RANCHHODBHAI DAHYABHAI BARAIYA Vs. HASMUKHLAL PRANJIVANDAS SHAH

Decided On December 22, 1993
RANCHHODBHAI DAHYABHAI BARAIYA Appellant
V/S
HASMUKHLAL PRANJIVANDAS SHAH Respondents

JUDGEMENT

(1.) The decision rendered by the Gujarat Revenue Tribunal at Ahmedabad (the Tribunal for convenience) on 30th August, 1979 in Revision Application No. TEN. B.A.1220 of 1978 is under challenge in this petition under Art. 227 of the Constitution of India.

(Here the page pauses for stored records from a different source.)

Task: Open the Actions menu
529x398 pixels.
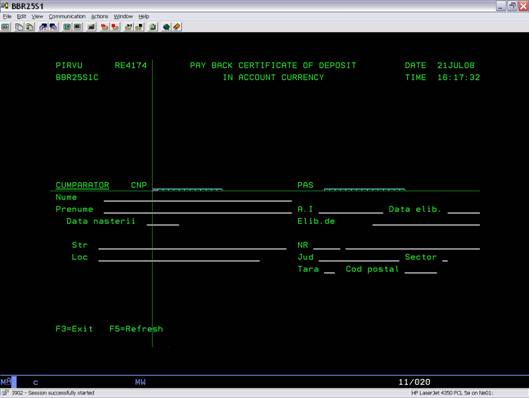Action: coord(100,16)

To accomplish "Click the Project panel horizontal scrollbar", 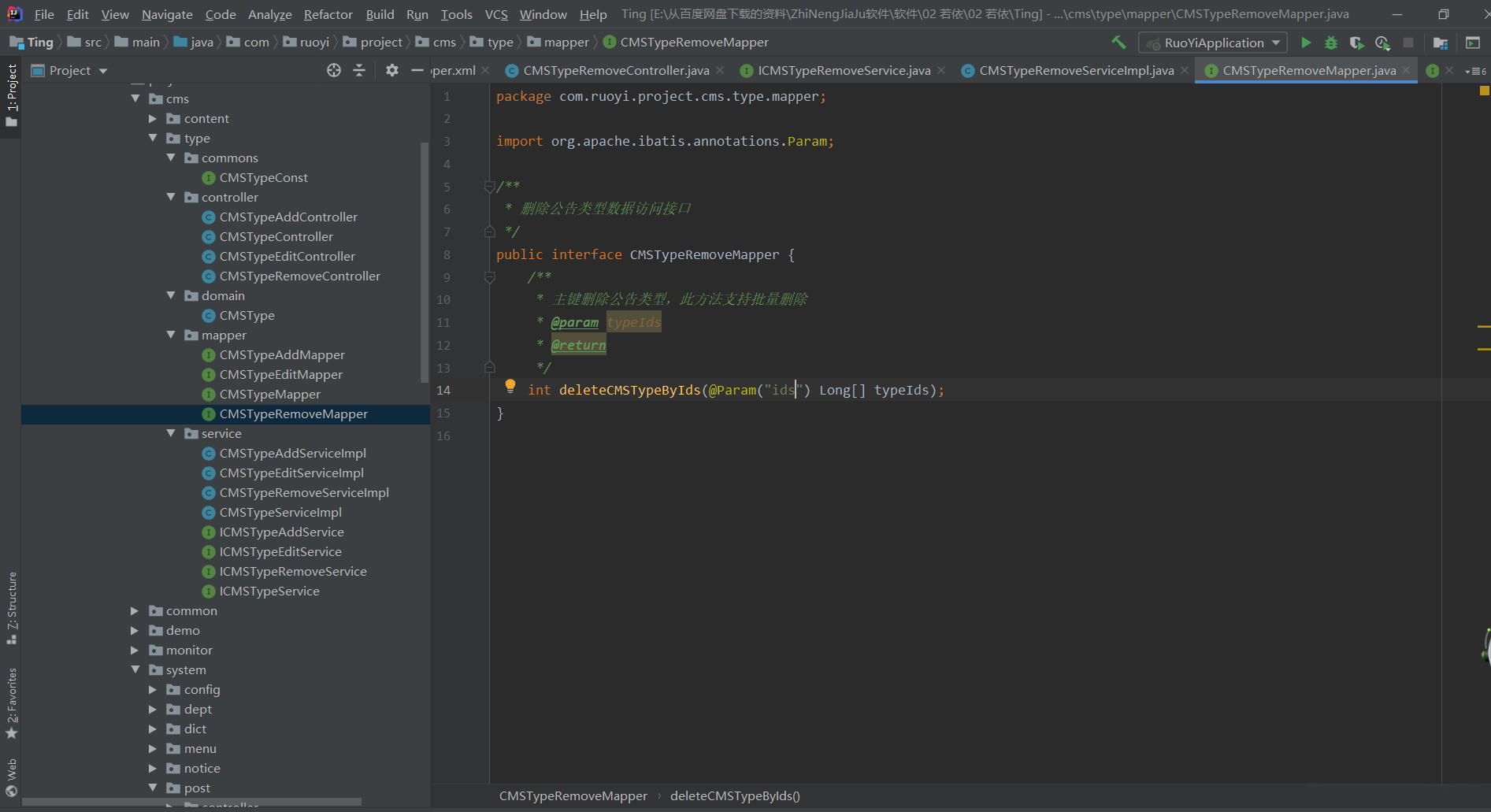I will pyautogui.click(x=192, y=803).
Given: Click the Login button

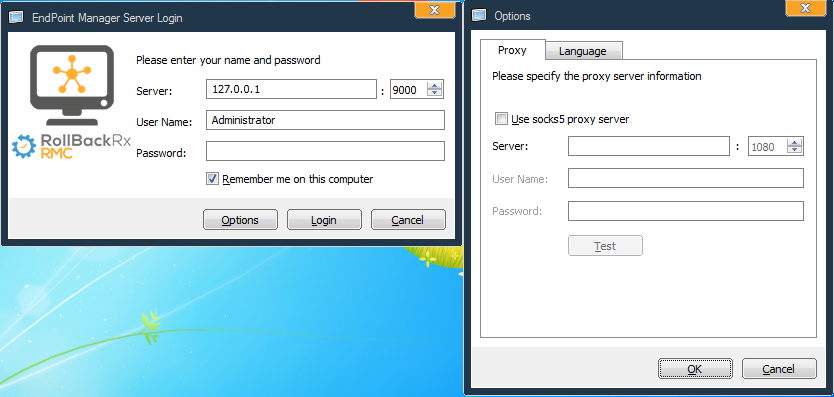Looking at the screenshot, I should click(x=324, y=220).
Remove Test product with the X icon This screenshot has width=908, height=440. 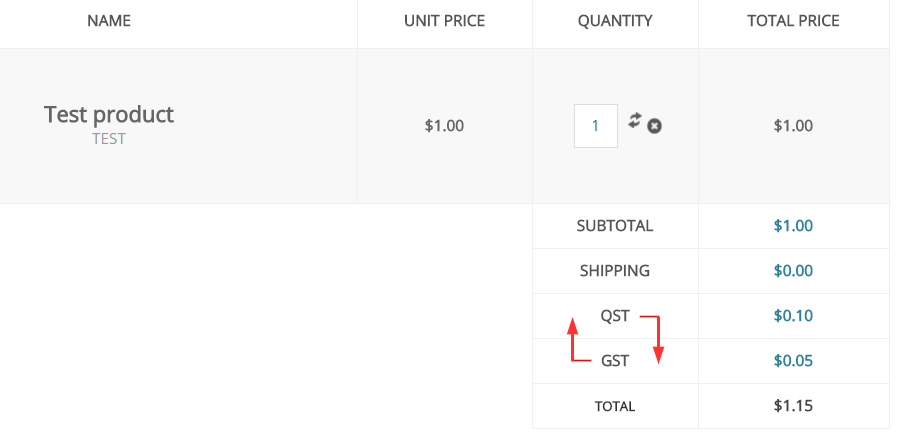click(654, 126)
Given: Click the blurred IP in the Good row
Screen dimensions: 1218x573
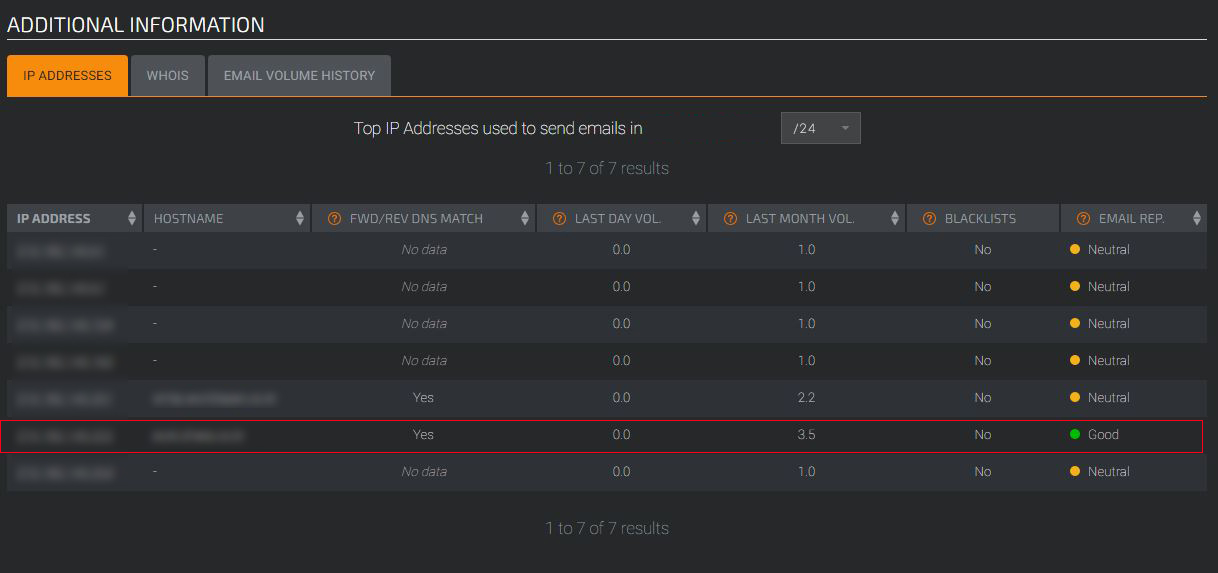Looking at the screenshot, I should [66, 435].
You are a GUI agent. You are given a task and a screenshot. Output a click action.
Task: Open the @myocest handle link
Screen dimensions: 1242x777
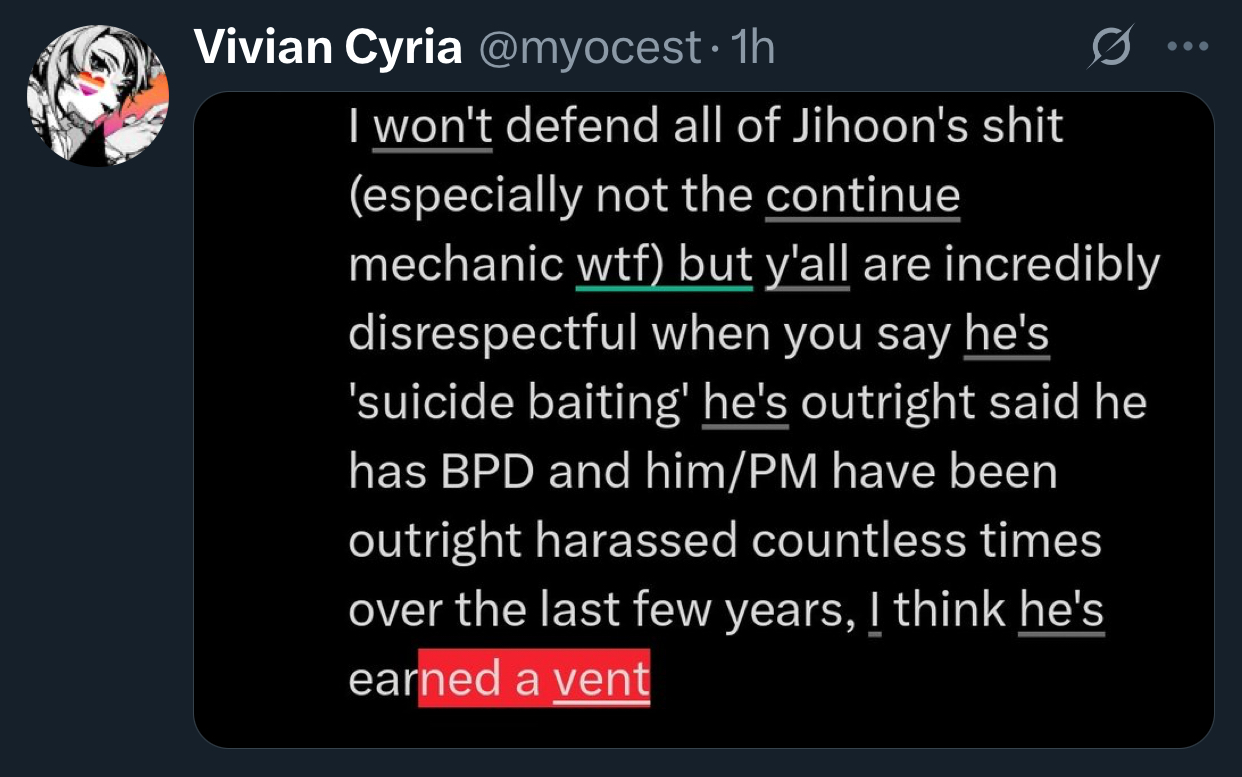590,48
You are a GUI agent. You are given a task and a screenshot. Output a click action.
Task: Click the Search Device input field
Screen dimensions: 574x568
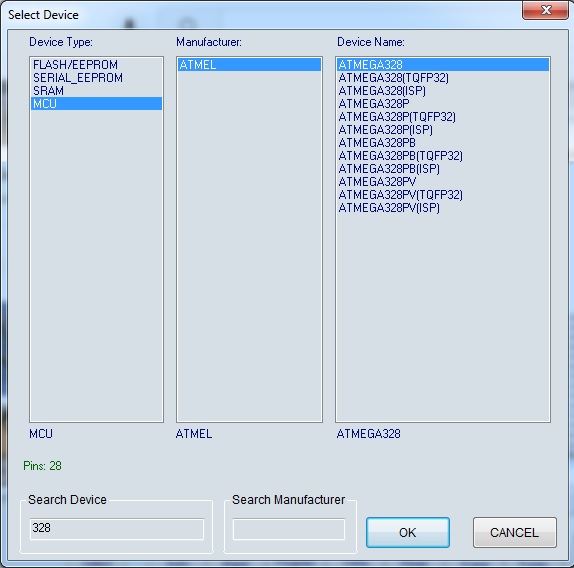(x=117, y=529)
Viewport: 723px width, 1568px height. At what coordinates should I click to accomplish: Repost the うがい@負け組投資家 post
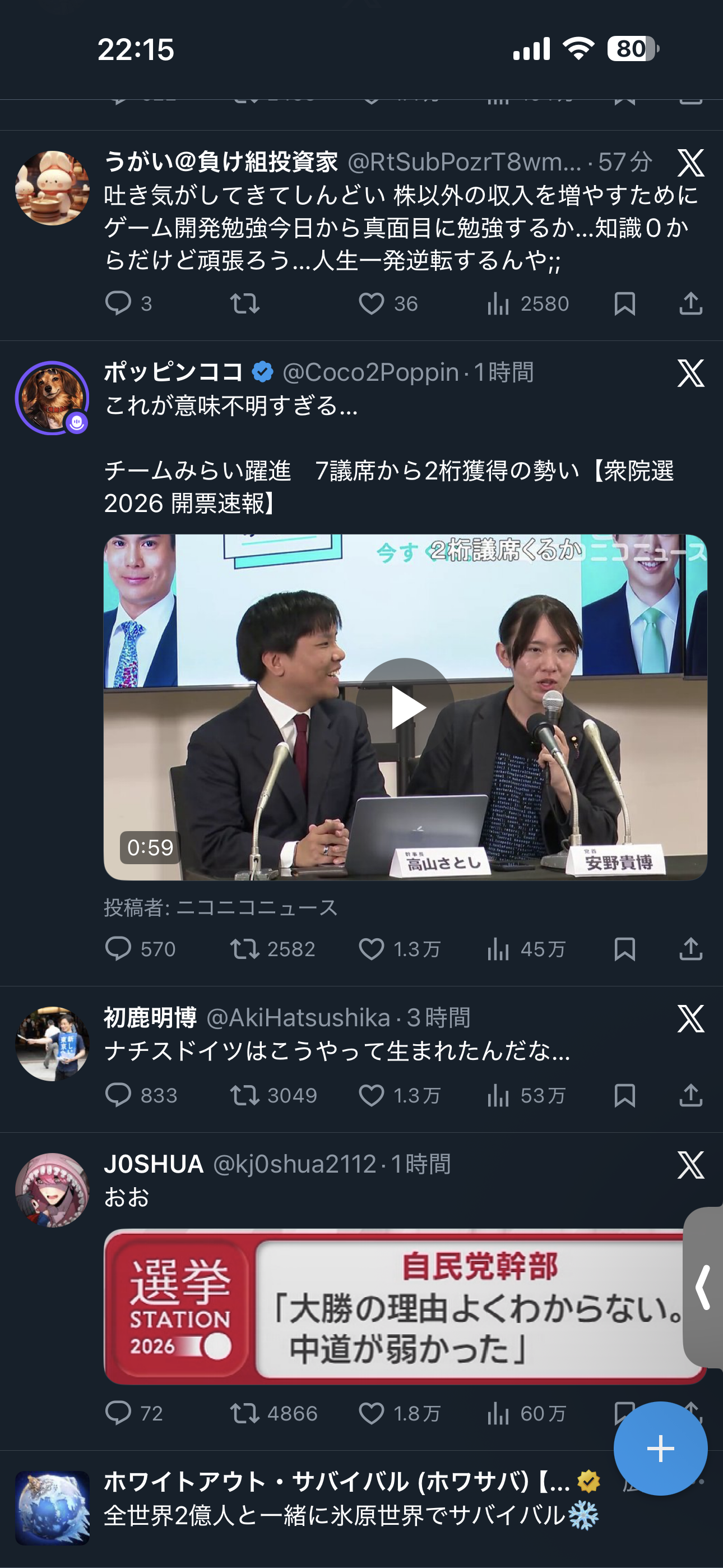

By its impugned decision, the Tribunal upset the common order passed by the Deputy Collector (Tenancy Appeal) at Kheda (The Appellate authority for convenience) on 17th September 1978 in Tenancy Appeals Nos. 353 and 335 of 1977-78. By his aforesaid order, the appellate authority set aside the order passed by the Mamlatdar and Agricultural Lands Tribunal at Khambhat (the first authority for convenience) on 28th October, 1976 in Tenancy Case No. 12 of 1969. By his aforsaid order, the first authority partly accepted the application made by present respondent No. 1 under Sec. 32-T read with Secs. 31 and 29 of the Bombay Tenancy and Agricultural Lands Act, 1948 (the Act for brief) and awarded to him the possession of half the northern portion of survey No. 523 admeasuring 2 acres situated in village Khambhat, district Kheda (the disputed land for convenience).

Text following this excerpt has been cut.